I capofila Vampire Weekend, universitari della Columbia, assomigliavano stavolta ai Talking Heads. Dirty Projector, Grizzly Bear, Panda Bear, tutti intelligentissimi e sofisticatissimi, venivano scaricati online, discussi dalla nuovissima rete dei blogger, cantati da riviste online come Pitchfork e, naturalmente, da Vice, la Bibbia degli hipster. «Perché eravamo poveri, non potevamo permetterci di non venire a Williamsburg», ricorda tra le testimonianze Suroosh Alvi, uno dei fondatori di Vice.

Ex fanzine per skaters, ex rivistina gratis di cose da fare in città, poi gruppo internazionale valutato fino a sette miliardi di dollari con investimenti di Murdoch e Disney, attualmente in crisi, Vice negli ultimi anni si è aperta una strada nella produzione televisiva, ed è per inciso tra i produttori del documentario.

Il bilancio generazionale sembra toccare anche la sua sorte: sono degli ultimi mesi le voci di un possibile fallimento del gruppo che ha segnato nel bene e nel male il giornalismo radicale e giovanilista degli ultimi dieci-quindici anni. Notizia che la stragrande maggioranza dei giornali italiani ha dato nei giorni scorsi con una specie di soddisfazione quanto meno sospetta, considerando lo stato delle cose.

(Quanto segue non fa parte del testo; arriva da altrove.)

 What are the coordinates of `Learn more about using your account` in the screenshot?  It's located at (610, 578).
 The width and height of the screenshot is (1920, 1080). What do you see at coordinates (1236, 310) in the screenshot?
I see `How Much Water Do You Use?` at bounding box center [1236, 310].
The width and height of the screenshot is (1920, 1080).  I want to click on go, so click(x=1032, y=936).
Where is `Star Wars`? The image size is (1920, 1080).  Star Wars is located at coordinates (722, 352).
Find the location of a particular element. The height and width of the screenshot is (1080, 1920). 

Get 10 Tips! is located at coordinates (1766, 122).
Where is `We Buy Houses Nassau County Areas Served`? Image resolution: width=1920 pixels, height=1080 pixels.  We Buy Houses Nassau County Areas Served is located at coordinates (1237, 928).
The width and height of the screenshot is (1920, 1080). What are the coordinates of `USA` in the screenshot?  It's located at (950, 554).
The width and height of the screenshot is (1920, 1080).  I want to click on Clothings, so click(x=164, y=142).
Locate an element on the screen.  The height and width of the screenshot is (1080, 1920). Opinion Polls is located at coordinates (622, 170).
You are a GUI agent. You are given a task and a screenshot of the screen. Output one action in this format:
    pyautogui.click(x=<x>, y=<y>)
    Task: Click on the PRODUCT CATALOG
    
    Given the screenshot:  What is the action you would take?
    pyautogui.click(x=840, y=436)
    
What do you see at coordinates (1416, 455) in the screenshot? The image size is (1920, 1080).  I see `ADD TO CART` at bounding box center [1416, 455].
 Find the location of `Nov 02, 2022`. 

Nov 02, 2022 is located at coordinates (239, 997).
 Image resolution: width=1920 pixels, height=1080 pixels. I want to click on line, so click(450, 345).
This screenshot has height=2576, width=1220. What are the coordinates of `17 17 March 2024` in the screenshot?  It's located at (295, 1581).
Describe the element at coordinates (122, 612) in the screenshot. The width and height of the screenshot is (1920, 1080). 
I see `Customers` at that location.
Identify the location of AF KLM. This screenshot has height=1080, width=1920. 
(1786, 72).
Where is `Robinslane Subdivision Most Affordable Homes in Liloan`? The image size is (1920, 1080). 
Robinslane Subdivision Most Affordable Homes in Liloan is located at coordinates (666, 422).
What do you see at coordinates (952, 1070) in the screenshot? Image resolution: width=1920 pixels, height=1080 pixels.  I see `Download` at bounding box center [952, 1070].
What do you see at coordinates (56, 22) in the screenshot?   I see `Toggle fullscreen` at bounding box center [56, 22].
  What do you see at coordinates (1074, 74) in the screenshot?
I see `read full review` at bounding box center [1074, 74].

I processi che ci cambiano

Tutto questo per spiegare perché Meet Me in the Bathroom (il film e soprattutto il libro) è un documento molto più importante di quel che sembra. Dietro la musica (quasi tutta buona, anche ottima) che si è tirata dietro tutto, dietro la scontata nostalgia di una generazione di oggi quaranta-cinquantenni, fanno capolino i processi sociali che hanno rivoltato le nostre vite. Williamsburg è stato uno dei laboratori di gentrificazione urbana più influenti e feroci. È stato ripetuto con esiti differenti in centinaia di città di tutto il pianeta, fino ai nostri Pigneto e Isola, con le birre artigianali, le biciclette, i vini naturali, i locali tutti uguali, la ricorsa impossibile all’Autentico, la definitiva maledizione hipster.

Dice nelle ultime pagine di Meet me in the bathroom Tumbe Adebimpe, fondatore e cantante dei Tv on the Radio: «Conservavo ogni poster o volantino dei posti in cui suonavamo. Un amico mi ha detto “dovresti davvero metterli insieme e farci un libro”, e io ho risposto “sì, dovrebbe essere un libro in stile Taschen, super elegante, con tutti questi poster e un po’ di parte scritta, e dovremmo intitolarlo Lo abbiamo tenuto in caldo per voi stronzi”».